In a statement at midday today (local time), Spanish multinational security company Prosegur announced that it was the victim of a cybersecurity incident disrupting its telecommunication platform.
The company restricted communications with its customers to avoid malware propagation.
Although there is no official confirmation, BleepingComputer has learned that the attack affects all Prosegur locations in Europe.
According to Derecho de la Red, the malware strain used in the attack is Ryuk, delivered via Emotet.
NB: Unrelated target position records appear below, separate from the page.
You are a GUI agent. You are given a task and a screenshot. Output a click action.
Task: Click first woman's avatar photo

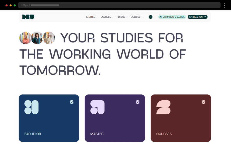pos(25,38)
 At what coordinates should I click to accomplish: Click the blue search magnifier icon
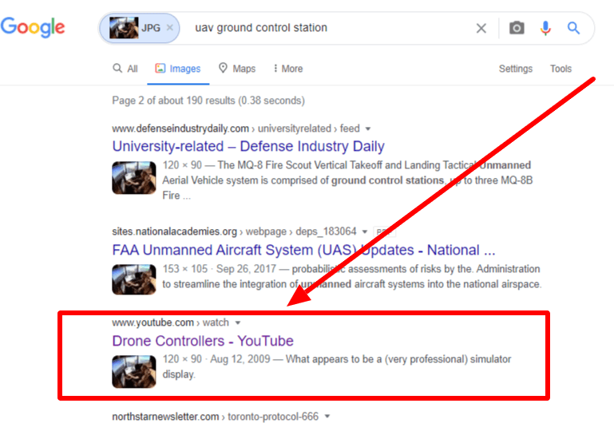tap(573, 28)
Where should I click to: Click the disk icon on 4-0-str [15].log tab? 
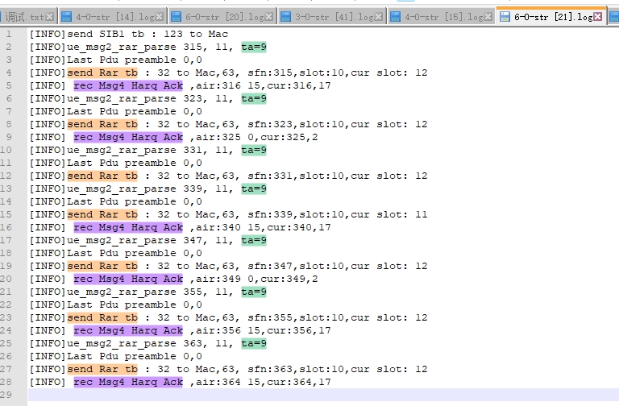click(x=395, y=17)
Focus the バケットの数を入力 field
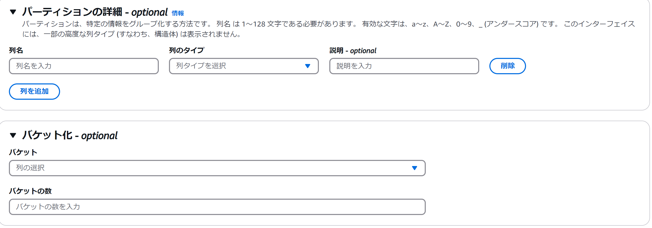Viewport: 652px width, 228px height. 217,207
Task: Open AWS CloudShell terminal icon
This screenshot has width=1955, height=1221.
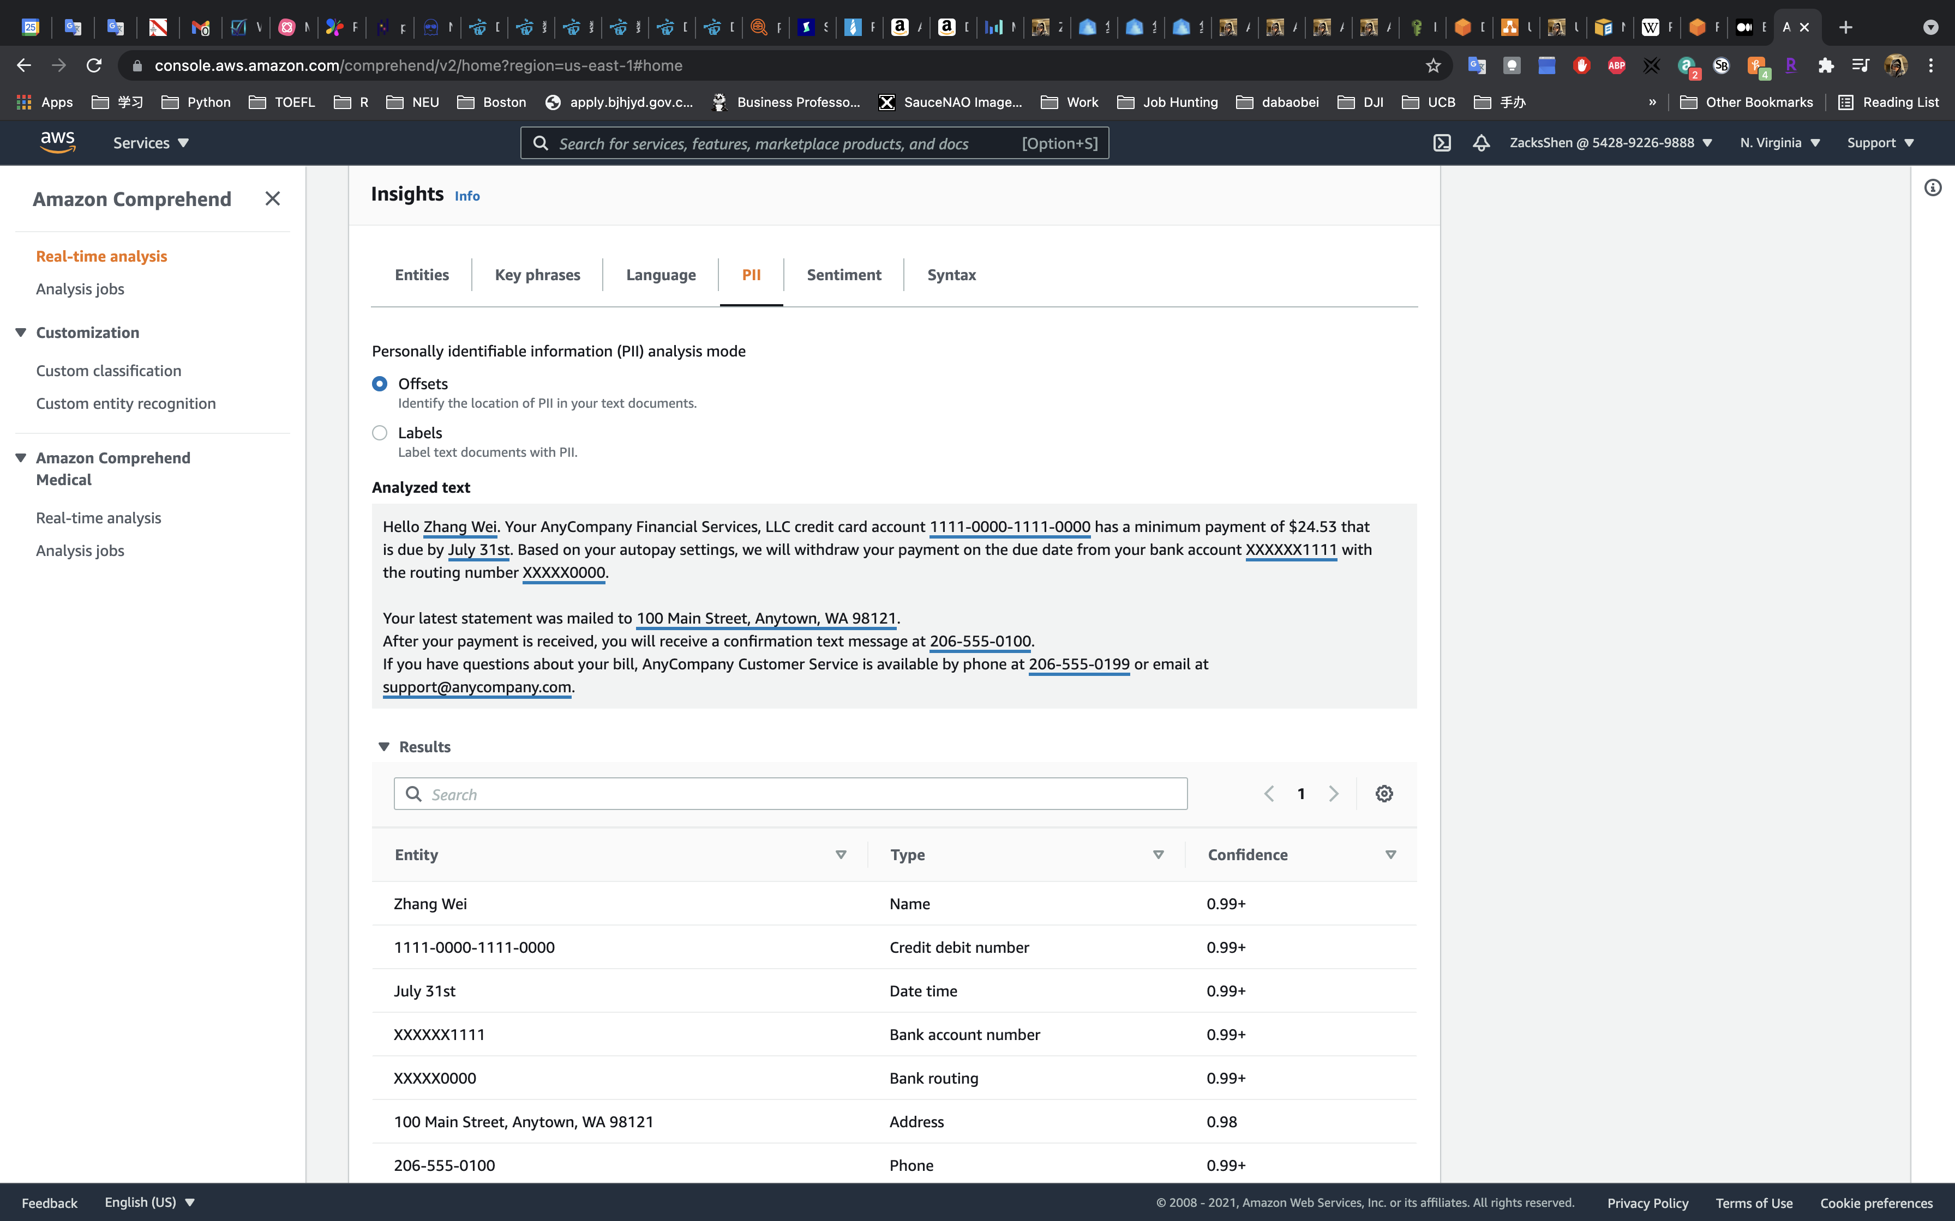Action: pos(1442,143)
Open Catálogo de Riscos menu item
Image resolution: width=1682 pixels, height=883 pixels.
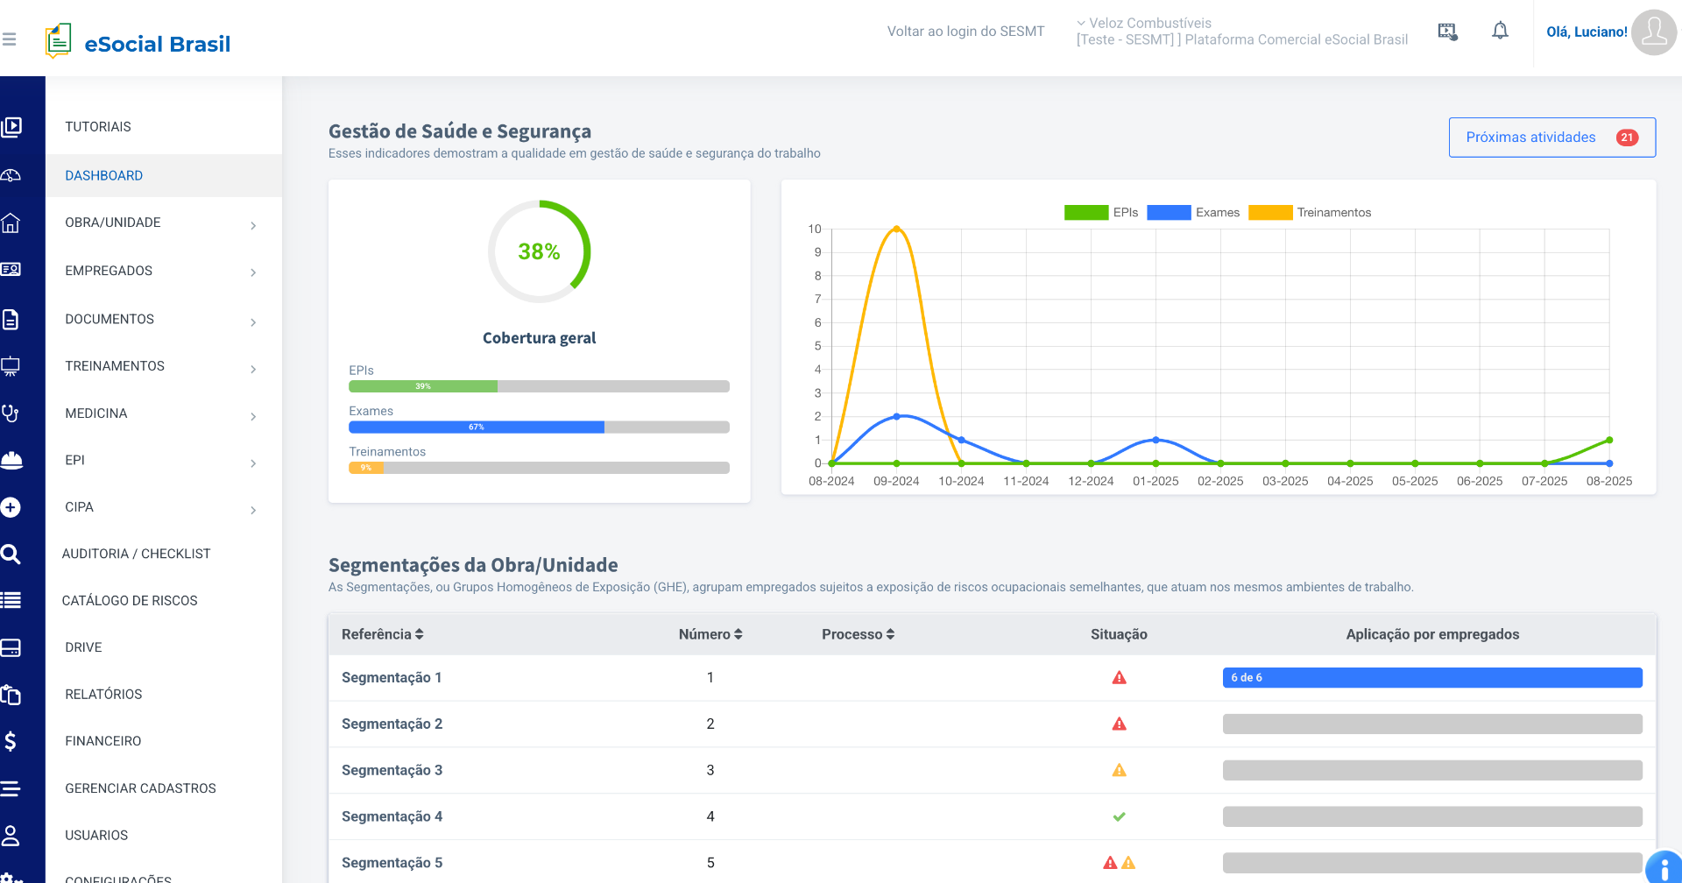point(130,600)
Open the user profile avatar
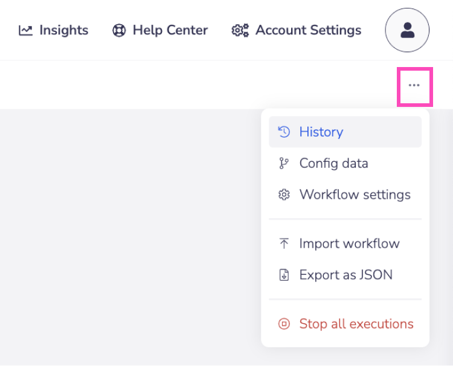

The Spanish website also confirmed that the entire company network was down today and employees were sent home.
For the time being, BleepingComputer could not establish if Ryuk was indeed the ransomware used in the attack against Prosegur but we do see a significant spike in reports with this infection from Spain today.
It is unclear when Prosegur detected the incident, but some reports occurred before 6 a.m. (GMT+1), with some sources saying that the company network became unavailable around four in the morning, local time, and it is still down at the moment of writing.
Some users on Twitter criticized the company for delaying the release of a statement and providing too little information about what happened.
Below is the official statement from the company in English.The same announcement was delivered in Spanish by the company over Twitter.
This incident follows a similar one at the beginning of the month that impacted Everis, one of the largest managed service providers (MSP) in Spain and SER, the country’s largest radio network. The ransomware used in that attack was Bitpaymer.
This is a developing story; we will update the article with new details as they become available.